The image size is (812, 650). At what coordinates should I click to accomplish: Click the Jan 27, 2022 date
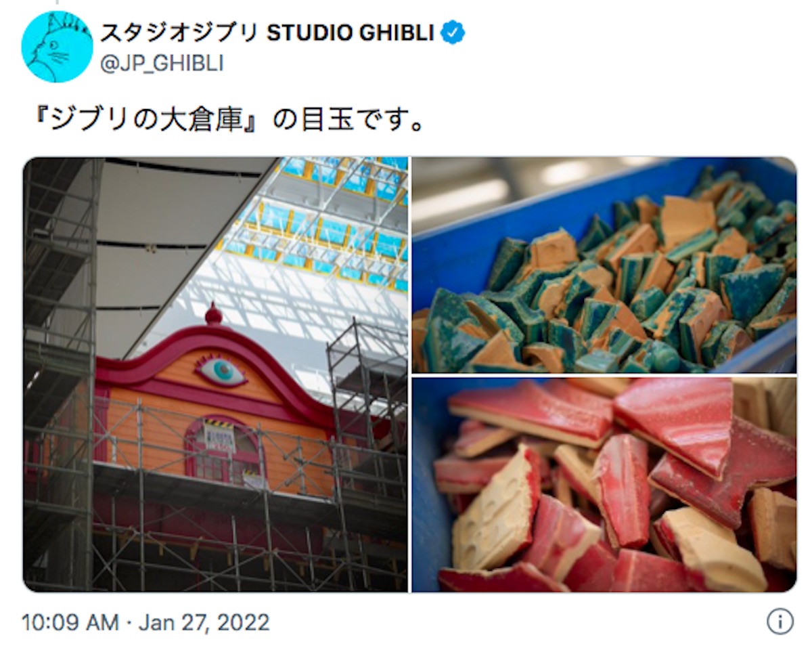204,622
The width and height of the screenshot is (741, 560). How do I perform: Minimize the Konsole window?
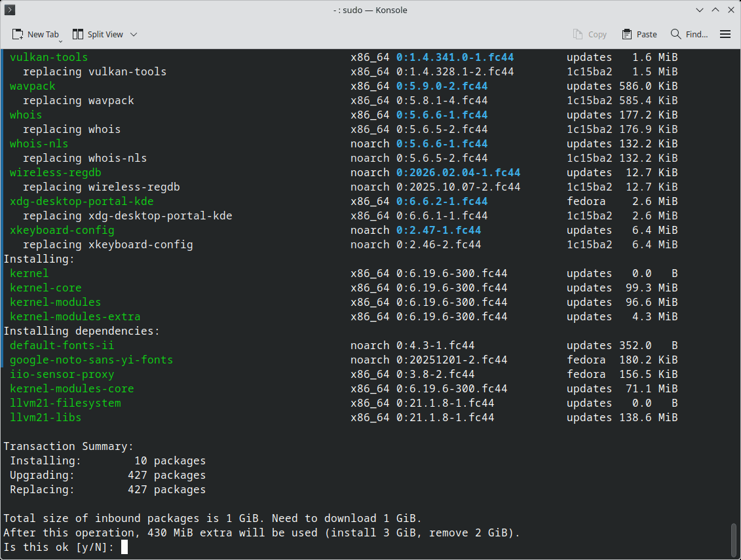(700, 10)
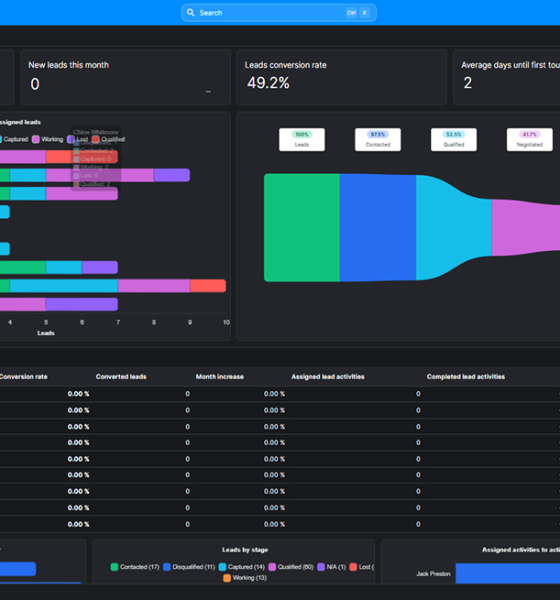Open the Leads conversion rate card
The width and height of the screenshot is (560, 600).
pyautogui.click(x=341, y=77)
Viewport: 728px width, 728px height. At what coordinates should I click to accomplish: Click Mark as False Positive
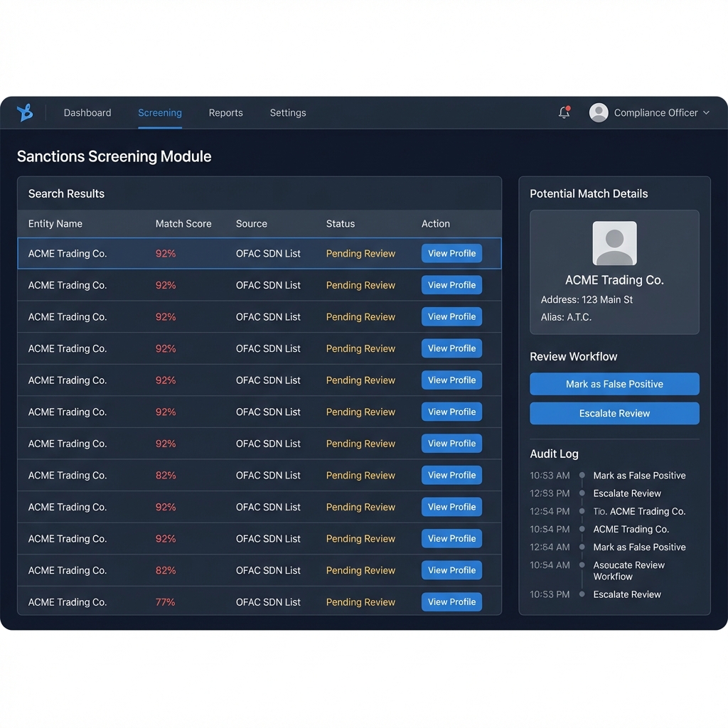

^^^^^^^^^^^^^^^^

_Task to carry out_: Where the line containing "The width and height of the screenshot is (741, 560)." appears above, start there and set down each line exactly through the last line of the data; leave out every picture.

_Result for this task_:
The width and height of the screenshot is (741, 560). How do I perform: Minimize the Konsole window?
(700, 10)
Open the Leads conversion rate card
The width and height of the screenshot is (560, 600).
pyautogui.click(x=341, y=77)
Viewport: 728px width, 728px height. At what coordinates should I click to accomplish: Click Mark as False Positive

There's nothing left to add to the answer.